Note(7)--Uniform Laws, empirical process theory and VC dimension

Posted by GwanSiu on April 8, 2018

1. Uniform Convergence and Empirical Risk Minimization

Empirical risk minimization is core topic in machine learning. Let’s take a binary classification as example.

Given a training set ${(X_{1},y_{1}),…,(X_{n},y_{n})}$ that we assume are drwawn i.i.d from the distribution $P$. Each $X_{i}\in\mathcal{R}^{d}, y_{i}\in {-1, +1}$. Our goal is to find a classifier $f:\mathcal{R}^{d}\rightarrow{-1, +1}$ to minmize the error on future unseen sample: $\min\,\mathcal{P}(f(X)\neq y)$.

For a given classfier $f$ we can estimate its mis-classification error(training error in machine learning) as:

\[\begin{equation} \tilde{R}_{n}(f)=\frac{1}{n}\sum_{i=1}^{n}\mathcal{I}(f(X_{i}\neq y_{i}) \end{equation}\]

If $f$ is some fixed classifier we know by Hoeffding’s bound that:

\[\begin{equation} \mathcal{P}{\vert \tilde{R}_{n}(f)-\mathcal{P}(f(X)\neq y)\vert \leq t}\geq 2\,\text{exp}(-2nt^{2}) \end{equation}\]

Intuitively, we should a select a better classfier from soem set of classifier $\mathcal{F}$, then a natural way is to find the best classifier on trainging set:

\[\begin{equation} \tilde{f}=\arg\min_{f\in \mathcal{F}}\tilde{R}_{n}(f) \end{equation}\]

This procedure is known as empirical risk minimization.
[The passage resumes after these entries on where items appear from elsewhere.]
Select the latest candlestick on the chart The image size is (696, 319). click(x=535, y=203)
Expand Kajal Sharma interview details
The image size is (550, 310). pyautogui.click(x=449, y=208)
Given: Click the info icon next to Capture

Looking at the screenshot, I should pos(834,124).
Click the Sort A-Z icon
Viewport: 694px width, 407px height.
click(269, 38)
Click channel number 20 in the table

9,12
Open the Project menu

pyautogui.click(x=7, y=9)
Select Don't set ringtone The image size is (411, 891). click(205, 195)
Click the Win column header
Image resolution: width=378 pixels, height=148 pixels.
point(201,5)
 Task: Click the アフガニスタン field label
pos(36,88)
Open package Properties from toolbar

This terminology is to answer a question: How do we argue that in some cases this procedure will indeed select a good classifier? This question is highly related to uniform convergence.

Let $f^{\ast}$ be the classifier in $F$. We would like to bound the excess risk of the classifier we choose, i.e.:

\[\begin{equation} \Delta =\mathcal{P}(\tilde{f}(X)\neq y)-\mathcal{P}(f^{\ast}(X)\neq y) \end{equation}\]

The formulation means that we want the error casued by chosen $\tilde{f}$ is close to the the error caused by the true $f$.

The typical way to deal with this formulation is to consider the decomposition:

\[\begin{equation} \Delta=\underbrace{\mathca{P}(\tilde{f}(X)\neq y)-\tilde{R}_{n}(\tilde{f})}_{T_{1}}+\underbrace{\tilde{R}_{n}(\tilde{f})-\tilde{R}_{n}(f^{\ast})}_{T_{2}}+\underbrace{\tilde{R}_{n}(f^{\ast})-\mathcal{P}(f^{\ast}\neq y)}_{T_{3}} \end{equation}\]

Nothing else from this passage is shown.